■ **AIM OF THE TASK**: Could you retype all of the entries exactly, without their pictures?

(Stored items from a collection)
+ + + +

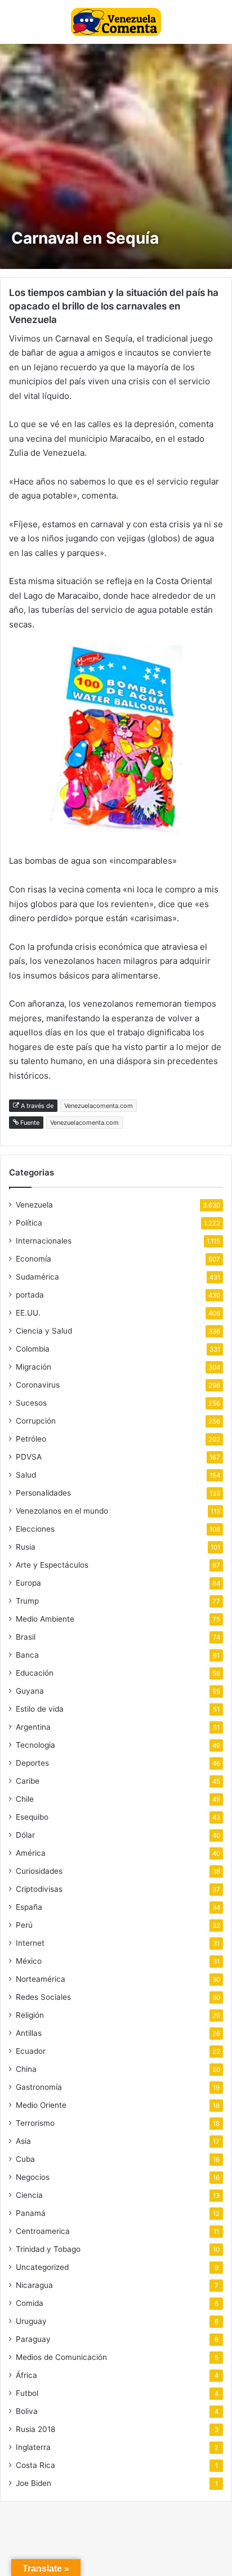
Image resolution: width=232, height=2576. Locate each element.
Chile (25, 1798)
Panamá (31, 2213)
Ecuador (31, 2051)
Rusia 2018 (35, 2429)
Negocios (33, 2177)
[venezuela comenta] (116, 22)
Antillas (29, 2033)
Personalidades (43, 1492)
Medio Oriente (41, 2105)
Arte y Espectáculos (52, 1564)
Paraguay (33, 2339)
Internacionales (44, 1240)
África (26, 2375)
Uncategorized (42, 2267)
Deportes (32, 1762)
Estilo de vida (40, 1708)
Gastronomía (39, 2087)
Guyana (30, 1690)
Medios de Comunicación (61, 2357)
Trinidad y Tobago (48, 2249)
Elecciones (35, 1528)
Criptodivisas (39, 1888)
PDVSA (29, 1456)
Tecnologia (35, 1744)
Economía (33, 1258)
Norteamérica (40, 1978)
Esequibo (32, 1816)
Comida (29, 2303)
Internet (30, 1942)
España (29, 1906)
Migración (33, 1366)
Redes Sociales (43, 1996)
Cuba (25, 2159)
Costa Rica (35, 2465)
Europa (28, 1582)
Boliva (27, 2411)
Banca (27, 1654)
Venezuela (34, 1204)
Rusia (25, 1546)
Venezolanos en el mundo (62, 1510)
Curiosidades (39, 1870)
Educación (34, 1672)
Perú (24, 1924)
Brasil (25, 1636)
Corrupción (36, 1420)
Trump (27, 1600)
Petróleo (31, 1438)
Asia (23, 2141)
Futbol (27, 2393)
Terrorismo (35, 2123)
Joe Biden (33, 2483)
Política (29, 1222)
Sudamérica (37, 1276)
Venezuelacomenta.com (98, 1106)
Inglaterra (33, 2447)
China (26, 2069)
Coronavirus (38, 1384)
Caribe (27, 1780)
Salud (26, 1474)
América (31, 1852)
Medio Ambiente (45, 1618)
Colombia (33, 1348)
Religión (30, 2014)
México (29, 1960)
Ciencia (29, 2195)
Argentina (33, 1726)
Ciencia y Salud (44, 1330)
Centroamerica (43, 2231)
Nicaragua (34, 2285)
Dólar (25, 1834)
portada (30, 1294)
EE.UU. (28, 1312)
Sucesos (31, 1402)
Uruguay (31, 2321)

+ + + +

■ **SOLUTION FOR THIS EXERCISE**:
Image resolution: width=232, height=2576. Locate each element.
Chile (25, 1798)
Panamá (31, 2213)
Ecuador (31, 2051)
Rusia 2018 (35, 2429)
Negocios (33, 2177)
[venezuela comenta] (116, 22)
Antillas (29, 2033)
Personalidades (43, 1492)
Medio Oriente (41, 2105)
Arte y Espectáculos (52, 1564)
Paraguay (33, 2339)
Internacionales (44, 1240)
África (26, 2375)
Uncategorized (42, 2267)
Deportes (32, 1762)
Estilo de vida (40, 1708)
Gastronomía (39, 2087)
Guyana (30, 1690)
Medios de Comunicación (61, 2357)
Trinidad y Tobago (48, 2249)
Elecciones (35, 1528)
Criptodivisas (39, 1888)
PDVSA (29, 1456)
Tecnologia (35, 1744)
Economía (33, 1258)
Norteamérica (40, 1978)
Esequibo (32, 1816)
Comida (29, 2303)
Internet (30, 1942)
España (29, 1906)
Migración (33, 1366)
Redes Sociales (43, 1996)
Cuba (25, 2159)
Costa Rica (35, 2465)
Europa (28, 1582)
Boliva (27, 2411)
Banca (27, 1654)
Venezuela (34, 1204)
Rusia (25, 1546)
Venezolanos en el mundo (62, 1510)
Curiosidades (39, 1870)
Educación (34, 1672)
Perú (24, 1924)
Brasil (25, 1636)
Corrupción (36, 1420)
Trump (27, 1600)
Petróleo (31, 1438)
Asia (23, 2141)
Futbol (27, 2393)
Terrorismo (35, 2123)
Joe Biden (33, 2483)
Política (29, 1222)
Sudamérica (37, 1276)
Venezuelacomenta.com (98, 1106)
Inglaterra (33, 2447)
China (26, 2069)
Coronavirus (38, 1384)
Caribe (27, 1780)
Salud (26, 1474)
América (31, 1852)
Medio Ambiente (45, 1618)
Colombia (33, 1348)
Religión (30, 2014)
México (29, 1960)
Ciencia (29, 2195)
Argentina (33, 1726)
Ciencia y Salud (44, 1330)
Centroamerica (43, 2231)
Nicaragua (34, 2285)
Dólar (25, 1834)
portada (30, 1294)
EE.UU. (28, 1312)
Sucesos (31, 1402)
Uruguay (31, 2321)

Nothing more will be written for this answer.